==== Records for the exercise ====

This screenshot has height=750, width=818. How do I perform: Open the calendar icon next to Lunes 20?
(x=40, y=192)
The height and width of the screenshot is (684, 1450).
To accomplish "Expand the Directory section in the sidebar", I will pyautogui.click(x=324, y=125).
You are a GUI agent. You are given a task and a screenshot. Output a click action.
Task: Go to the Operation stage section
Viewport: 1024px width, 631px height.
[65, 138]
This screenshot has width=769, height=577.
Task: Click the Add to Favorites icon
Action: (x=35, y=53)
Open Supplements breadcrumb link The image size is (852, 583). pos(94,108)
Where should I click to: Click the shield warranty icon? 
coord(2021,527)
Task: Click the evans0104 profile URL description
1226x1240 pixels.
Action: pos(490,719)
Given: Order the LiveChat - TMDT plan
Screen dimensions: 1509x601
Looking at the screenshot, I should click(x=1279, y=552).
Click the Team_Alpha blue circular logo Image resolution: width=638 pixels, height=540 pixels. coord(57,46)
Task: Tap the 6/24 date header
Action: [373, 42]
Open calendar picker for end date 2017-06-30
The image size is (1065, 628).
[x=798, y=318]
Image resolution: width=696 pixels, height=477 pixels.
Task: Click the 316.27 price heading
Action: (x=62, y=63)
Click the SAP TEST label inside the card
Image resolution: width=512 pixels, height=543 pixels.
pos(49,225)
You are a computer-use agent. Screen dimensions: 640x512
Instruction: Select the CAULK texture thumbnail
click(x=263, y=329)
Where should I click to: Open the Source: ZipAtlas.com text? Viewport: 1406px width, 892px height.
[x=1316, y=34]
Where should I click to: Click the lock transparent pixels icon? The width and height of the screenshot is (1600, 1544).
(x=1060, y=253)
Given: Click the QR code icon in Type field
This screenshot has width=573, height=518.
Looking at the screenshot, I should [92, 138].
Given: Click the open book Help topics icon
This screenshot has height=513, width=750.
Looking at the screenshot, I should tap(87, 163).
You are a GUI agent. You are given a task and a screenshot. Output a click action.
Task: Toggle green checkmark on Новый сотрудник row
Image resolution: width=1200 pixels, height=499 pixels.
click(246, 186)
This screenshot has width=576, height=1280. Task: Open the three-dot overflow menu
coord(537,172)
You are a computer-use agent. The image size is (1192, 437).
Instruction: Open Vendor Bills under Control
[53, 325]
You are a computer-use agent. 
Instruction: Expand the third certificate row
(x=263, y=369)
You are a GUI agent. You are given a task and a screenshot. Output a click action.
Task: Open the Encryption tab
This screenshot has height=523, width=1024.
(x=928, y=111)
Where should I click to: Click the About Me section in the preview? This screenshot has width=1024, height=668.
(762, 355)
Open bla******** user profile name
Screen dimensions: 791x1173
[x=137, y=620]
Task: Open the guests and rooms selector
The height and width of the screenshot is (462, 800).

====

Could you copy out all the material word for word?

This screenshot has height=750, width=818. How do I perform: Open the calendar icon next to Lunes 20?
(x=40, y=192)
The height and width of the screenshot is (684, 1450).
To accomplish "Expand the Directory section in the sidebar", I will pyautogui.click(x=324, y=125).
You are a GUI agent. You are given a task and a screenshot. Output a click action.
Task: Go to the Operation stage section
Viewport: 1024px width, 631px height.
[65, 138]
This screenshot has width=769, height=577.
Task: Click the Add to Favorites icon
Action: (x=35, y=53)
Open Supplements breadcrumb link The image size is (852, 583). pos(94,108)
Where should I click to: Click the shield warranty icon? 
coord(2021,527)
Task: Click the evans0104 profile URL description
1226x1240 pixels.
Action: pos(490,719)
Given: Order the LiveChat - TMDT plan
Screen dimensions: 1509x601
Looking at the screenshot, I should click(x=1279, y=552).
Click the Team_Alpha blue circular logo Image resolution: width=638 pixels, height=540 pixels. coord(57,46)
Task: Tap the 6/24 date header
Action: [373, 42]
Open calendar picker for end date 2017-06-30
The image size is (1065, 628).
[x=798, y=318]
Image resolution: width=696 pixels, height=477 pixels.
Task: Click the 316.27 price heading
Action: (x=62, y=63)
Click the SAP TEST label inside the card
Image resolution: width=512 pixels, height=543 pixels.
pos(49,225)
You are a computer-use agent. Screen dimensions: 640x512
Instruction: Select the CAULK texture thumbnail
click(x=263, y=329)
Where should I click to: Open the Source: ZipAtlas.com text? Viewport: 1406px width, 892px height.
[x=1316, y=34]
Where should I click to: Click the lock transparent pixels icon? The width and height of the screenshot is (1600, 1544).
(x=1060, y=253)
Given: Click the QR code icon in Type field
This screenshot has width=573, height=518.
Looking at the screenshot, I should [92, 138].
Given: Click the open book Help topics icon
This screenshot has height=513, width=750.
Looking at the screenshot, I should tap(87, 163).
You are a GUI agent. You are given a task and a screenshot. Output a click action.
Task: Toggle green checkmark on Новый сотрудник row
Image resolution: width=1200 pixels, height=499 pixels.
click(246, 186)
This screenshot has width=576, height=1280. Task: Open the three-dot overflow menu
coord(537,172)
You are a computer-use agent. The image size is (1192, 437).
Instruction: Open Vendor Bills under Control
[53, 325]
You are a computer-use agent. 
Instruction: Expand the third certificate row
(x=263, y=369)
You are a GUI agent. You are given a task and a screenshot. Output a click action.
Task: Open the Encryption tab
This screenshot has height=523, width=1024.
(x=928, y=111)
Where should I click to: Click the About Me section in the preview? This screenshot has width=1024, height=668.
(762, 355)
Open bla******** user profile name
Screen dimensions: 791x1173
[x=137, y=620]
Task: Open the guests and rooms selector
The height and width of the screenshot is (462, 800).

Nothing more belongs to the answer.